--- Data extracts Enclosed Below ---
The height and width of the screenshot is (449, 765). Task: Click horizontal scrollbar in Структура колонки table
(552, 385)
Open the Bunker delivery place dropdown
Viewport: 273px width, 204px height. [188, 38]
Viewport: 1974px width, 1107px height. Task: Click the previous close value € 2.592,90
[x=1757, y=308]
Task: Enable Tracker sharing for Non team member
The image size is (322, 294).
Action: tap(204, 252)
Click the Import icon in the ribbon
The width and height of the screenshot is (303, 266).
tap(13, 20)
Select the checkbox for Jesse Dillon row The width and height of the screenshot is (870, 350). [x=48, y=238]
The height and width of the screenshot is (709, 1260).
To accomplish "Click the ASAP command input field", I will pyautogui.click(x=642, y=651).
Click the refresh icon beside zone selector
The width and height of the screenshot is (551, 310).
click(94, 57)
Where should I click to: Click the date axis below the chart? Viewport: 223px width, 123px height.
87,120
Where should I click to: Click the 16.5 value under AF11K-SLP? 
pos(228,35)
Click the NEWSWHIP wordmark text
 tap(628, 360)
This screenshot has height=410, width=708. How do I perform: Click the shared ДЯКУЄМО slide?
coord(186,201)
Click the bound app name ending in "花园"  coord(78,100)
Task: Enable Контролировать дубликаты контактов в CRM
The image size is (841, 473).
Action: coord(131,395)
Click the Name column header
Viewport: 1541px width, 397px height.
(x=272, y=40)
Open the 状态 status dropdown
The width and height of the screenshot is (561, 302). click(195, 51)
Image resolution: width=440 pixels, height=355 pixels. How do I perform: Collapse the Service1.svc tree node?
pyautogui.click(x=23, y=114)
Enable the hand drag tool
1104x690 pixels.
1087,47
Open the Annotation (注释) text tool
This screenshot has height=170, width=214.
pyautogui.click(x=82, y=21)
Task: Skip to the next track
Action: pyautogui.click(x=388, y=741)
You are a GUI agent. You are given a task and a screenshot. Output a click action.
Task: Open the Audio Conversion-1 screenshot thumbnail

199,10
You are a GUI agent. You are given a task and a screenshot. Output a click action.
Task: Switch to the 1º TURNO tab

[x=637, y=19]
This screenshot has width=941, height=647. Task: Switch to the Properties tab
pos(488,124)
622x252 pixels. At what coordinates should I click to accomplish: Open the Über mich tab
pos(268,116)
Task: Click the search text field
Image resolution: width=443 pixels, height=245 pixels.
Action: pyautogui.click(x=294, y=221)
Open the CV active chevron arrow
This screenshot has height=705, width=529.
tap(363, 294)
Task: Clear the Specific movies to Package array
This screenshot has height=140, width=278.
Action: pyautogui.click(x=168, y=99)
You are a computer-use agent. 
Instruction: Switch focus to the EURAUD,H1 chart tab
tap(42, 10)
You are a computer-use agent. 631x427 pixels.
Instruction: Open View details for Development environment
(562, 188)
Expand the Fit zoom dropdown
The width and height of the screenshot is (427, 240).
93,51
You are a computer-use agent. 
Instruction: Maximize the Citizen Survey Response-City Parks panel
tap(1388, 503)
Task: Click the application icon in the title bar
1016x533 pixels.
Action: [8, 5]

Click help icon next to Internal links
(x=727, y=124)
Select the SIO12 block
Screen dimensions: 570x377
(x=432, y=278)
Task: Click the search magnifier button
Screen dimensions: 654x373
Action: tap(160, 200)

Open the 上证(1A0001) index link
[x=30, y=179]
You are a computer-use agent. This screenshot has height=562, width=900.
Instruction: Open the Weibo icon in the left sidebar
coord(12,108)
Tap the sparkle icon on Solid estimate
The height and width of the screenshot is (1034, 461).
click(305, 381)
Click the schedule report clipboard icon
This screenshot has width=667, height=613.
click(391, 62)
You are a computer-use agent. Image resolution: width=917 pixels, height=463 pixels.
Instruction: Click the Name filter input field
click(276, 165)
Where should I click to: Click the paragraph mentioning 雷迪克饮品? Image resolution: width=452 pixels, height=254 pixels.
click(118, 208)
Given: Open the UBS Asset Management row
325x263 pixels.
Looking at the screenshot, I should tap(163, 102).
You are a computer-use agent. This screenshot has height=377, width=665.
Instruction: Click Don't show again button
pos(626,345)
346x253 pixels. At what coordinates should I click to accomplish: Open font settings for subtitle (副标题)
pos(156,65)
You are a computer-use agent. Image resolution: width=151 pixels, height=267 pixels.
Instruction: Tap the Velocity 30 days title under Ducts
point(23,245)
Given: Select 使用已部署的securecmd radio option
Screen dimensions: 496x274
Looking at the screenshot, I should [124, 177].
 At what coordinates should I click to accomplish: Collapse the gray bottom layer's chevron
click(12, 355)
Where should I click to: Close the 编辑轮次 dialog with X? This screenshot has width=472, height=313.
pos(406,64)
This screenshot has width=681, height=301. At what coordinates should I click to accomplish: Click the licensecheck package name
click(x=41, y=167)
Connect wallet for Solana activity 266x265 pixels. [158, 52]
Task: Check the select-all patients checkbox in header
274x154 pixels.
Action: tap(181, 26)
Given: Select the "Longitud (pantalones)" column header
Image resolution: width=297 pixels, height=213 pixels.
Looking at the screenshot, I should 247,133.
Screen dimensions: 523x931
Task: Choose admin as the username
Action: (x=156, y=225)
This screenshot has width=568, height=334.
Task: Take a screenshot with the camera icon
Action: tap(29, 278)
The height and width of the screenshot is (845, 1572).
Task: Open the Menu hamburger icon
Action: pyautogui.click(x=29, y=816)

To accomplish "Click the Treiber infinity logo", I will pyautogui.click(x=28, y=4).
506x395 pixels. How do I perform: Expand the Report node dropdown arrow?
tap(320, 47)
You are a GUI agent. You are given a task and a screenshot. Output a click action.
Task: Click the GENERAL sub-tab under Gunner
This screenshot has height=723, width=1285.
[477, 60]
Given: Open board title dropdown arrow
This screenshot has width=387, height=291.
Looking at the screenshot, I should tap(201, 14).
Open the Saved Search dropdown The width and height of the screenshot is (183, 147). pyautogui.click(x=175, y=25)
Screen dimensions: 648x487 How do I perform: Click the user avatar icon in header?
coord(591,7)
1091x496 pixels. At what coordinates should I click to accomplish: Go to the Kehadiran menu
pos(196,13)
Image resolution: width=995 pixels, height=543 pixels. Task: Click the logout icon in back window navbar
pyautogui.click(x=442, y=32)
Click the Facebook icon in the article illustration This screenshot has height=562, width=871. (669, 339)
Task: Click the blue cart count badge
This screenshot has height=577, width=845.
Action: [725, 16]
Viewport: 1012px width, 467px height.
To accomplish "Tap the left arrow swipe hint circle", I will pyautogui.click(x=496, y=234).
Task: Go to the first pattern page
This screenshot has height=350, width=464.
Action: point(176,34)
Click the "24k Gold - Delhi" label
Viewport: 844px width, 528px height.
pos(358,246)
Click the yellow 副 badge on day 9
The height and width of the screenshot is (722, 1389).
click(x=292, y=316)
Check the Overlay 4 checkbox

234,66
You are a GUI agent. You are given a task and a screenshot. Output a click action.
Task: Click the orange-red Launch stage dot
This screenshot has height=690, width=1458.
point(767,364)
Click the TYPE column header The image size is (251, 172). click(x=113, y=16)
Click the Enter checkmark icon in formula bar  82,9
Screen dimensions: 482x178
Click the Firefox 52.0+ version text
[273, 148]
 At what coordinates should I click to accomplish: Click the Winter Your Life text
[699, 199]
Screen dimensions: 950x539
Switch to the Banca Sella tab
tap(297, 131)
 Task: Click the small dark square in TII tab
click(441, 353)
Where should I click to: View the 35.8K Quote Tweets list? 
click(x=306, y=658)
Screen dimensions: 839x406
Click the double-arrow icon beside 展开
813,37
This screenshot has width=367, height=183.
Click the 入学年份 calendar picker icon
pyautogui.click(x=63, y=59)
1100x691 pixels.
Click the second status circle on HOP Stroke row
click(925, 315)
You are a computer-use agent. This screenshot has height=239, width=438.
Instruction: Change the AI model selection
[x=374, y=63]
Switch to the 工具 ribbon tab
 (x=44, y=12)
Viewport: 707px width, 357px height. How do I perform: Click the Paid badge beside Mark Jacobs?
--- End of Enclosed Data extracts ---
* Problem to solve: Given the records above, return exactly the lines starting at the line containing "Image resolution: width=297" and ending at the line containing "Open the Saved", including both.

* Response:
Image resolution: width=297 pixels, height=213 pixels.
Looking at the screenshot, I should 247,133.
Screen dimensions: 523x931
Task: Choose admin as the username
Action: (x=156, y=225)
This screenshot has width=568, height=334.
Task: Take a screenshot with the camera icon
Action: tap(29, 278)
The height and width of the screenshot is (845, 1572).
Task: Open the Menu hamburger icon
Action: pyautogui.click(x=29, y=816)

To accomplish "Click the Treiber infinity logo", I will pyautogui.click(x=28, y=4).
506x395 pixels. How do I perform: Expand the Report node dropdown arrow?
tap(320, 47)
You are a GUI agent. You are given a task and a screenshot. Output a click action.
Task: Click the GENERAL sub-tab under Gunner
This screenshot has height=723, width=1285.
[477, 60]
Given: Open board title dropdown arrow
This screenshot has width=387, height=291.
Looking at the screenshot, I should tap(201, 14).
Open the Saved Search dropdown The width and height of the screenshot is (183, 147). pyautogui.click(x=175, y=25)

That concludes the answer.